● Document

Wolfpack closes in on ACC division crown
North Carolina State is just a win away from a division title that seemed improbable not so long ago.
''If you asked me this time last year what we were going to be doing right now, I'd like to have said we were going to play for an ACC championship,'' linebacker Audie Cole said Monday, ''but I don't know if I'd have actually believed it.''
And yet, the 21st-ranked Wolfpack can earn a spot in the ACC championship game by winning at Maryland on Saturday. N.C. State (8-3, 5-2) has played the past month knowing it controlled its own destiny in the Atlantic Division race, making the past few weeks basically a countdown for a program that hasn't won an ACC title in 31 years.
Yet with a comeback win at rival North Carolina - the fourth straight in the series - N.C. State's players know the division crown is no longer some distant goal.
Last week, O'Brien defused the division chatter by calling it merely a ''bonus'' as his team prepared for the rivalry game. No longer.
''We've tried to keep it as a one-game championship each and every week,'' coach Tom O'Brien said. ''I think that's the only way you can do it. ... Now they'll believe me because it is the last game. It is the championship game of the Atlantic Division. We have an opportunity to do something special.''
Last week, Maryland (7-4, 4-3) was still alive in the division chase, which would have set up a winner-take-all game with the Wolfpack. But Florida State beat the Terrapins on the road to finish its league schedule at 6-2, and the No. 22 Seminoles would earn the division title if N.C. State loses this weekend.

● Your objective
Continue the article on N.C. State's run at the ACC division title from where it stops.

● Records provided

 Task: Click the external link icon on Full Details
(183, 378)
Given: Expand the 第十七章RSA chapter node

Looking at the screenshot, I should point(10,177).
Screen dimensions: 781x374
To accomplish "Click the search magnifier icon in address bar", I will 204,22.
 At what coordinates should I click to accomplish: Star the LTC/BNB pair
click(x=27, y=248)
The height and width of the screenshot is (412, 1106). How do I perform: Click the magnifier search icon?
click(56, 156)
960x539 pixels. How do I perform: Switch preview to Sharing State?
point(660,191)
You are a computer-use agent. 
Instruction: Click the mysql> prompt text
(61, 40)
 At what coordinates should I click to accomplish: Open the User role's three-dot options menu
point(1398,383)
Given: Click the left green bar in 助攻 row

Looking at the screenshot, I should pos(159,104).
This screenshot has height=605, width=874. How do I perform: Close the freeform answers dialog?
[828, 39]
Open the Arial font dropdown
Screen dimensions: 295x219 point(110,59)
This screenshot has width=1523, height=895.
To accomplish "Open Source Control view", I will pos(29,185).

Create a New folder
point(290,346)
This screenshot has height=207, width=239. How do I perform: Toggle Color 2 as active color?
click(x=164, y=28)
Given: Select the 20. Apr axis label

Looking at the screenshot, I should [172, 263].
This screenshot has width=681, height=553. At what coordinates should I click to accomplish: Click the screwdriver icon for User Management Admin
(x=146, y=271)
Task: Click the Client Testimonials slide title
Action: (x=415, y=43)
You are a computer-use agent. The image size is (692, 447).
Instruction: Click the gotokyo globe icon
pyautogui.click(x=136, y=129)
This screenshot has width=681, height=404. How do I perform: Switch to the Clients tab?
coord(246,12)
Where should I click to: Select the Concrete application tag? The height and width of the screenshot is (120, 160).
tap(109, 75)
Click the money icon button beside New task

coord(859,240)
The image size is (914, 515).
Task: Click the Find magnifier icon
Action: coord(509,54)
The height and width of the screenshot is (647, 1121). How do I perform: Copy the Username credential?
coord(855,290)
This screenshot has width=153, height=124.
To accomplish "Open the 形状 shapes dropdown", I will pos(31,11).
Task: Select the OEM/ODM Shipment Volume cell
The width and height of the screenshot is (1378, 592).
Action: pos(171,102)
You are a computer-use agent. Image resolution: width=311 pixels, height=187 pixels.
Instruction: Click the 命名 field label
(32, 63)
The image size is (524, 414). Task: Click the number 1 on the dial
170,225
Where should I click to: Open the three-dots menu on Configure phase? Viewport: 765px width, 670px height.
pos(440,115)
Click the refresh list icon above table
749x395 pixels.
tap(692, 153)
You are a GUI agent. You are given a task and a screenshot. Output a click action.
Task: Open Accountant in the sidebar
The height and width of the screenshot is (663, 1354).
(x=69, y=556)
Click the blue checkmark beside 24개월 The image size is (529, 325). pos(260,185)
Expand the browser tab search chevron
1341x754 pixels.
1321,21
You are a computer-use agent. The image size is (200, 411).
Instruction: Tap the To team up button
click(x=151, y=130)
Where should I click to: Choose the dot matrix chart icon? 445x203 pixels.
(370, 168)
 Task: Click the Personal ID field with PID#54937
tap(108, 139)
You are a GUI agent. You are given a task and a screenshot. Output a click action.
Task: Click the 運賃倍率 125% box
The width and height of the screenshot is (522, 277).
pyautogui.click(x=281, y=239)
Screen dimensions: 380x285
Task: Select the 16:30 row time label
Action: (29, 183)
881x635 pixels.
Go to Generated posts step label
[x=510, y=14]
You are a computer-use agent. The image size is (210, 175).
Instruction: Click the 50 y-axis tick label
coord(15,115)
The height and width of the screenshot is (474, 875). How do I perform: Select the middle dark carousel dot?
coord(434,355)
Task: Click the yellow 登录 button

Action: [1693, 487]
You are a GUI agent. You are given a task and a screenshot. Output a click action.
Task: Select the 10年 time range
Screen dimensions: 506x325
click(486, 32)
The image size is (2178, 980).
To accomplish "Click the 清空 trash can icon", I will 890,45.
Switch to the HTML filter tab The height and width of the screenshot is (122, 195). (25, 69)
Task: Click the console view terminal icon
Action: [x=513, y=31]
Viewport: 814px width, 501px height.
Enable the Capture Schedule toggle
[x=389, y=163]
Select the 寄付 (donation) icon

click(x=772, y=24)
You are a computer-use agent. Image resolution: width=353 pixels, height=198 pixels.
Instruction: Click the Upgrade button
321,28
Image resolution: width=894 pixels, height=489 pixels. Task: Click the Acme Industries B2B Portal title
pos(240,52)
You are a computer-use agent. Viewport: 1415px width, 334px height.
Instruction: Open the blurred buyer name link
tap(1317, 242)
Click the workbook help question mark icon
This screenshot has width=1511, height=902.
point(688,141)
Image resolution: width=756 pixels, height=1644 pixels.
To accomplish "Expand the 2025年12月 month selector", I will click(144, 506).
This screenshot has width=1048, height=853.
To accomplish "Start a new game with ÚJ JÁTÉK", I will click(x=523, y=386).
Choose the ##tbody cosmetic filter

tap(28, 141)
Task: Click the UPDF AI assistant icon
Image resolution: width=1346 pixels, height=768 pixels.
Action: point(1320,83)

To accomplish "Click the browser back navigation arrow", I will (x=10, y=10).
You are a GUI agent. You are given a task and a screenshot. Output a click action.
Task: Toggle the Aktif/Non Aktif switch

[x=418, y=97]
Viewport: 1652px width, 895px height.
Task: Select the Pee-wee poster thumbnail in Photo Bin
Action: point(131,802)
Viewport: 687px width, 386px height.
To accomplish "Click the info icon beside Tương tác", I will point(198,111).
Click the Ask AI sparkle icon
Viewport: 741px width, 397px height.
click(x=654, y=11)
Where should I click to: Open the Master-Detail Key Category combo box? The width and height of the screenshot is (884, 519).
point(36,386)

● Written response
Either N.C. State or Florida State will face No. 13 Virginia Tech - which clinched the Coastal Division crown by winning at Miami last weekend - in the ACC title game in Charlotte on Dec. 4.
N.C. State is certainly taking a difficult path to the division crown, playing three of its final four games on the road. The Wolfpack lost by one at Clemson three weeks ago, but routed Wake Forest in its home finale. Last week, N.C. State rallied from a 19-10 third-quarter deficit to beat the Tar Heels, aided by a tipped-ball touchdown catch on fourth down and an 87-yard punt return for a touchdown 2 minutes later.
''Whatever situation you're in is going to be a tough task, but these kids have been up to it,'' O'Brien said. ''They haven't been fazed by a lot of things. They understand that they're going to have to grind it out and keep playing as hard as they can and believe something good is going to happen. That's been the history of our season thus far: something good has happened for us.''
Maryland won the first three meetings against O'Brien's squad, including a 37-0 win that prevented the Wolfpack from becoming bowl eligible in the 2007 regular-season finale. It was N.C. State's first shutout loss in a dozen years.
This time, N.C. State's players know a lot more is at stake.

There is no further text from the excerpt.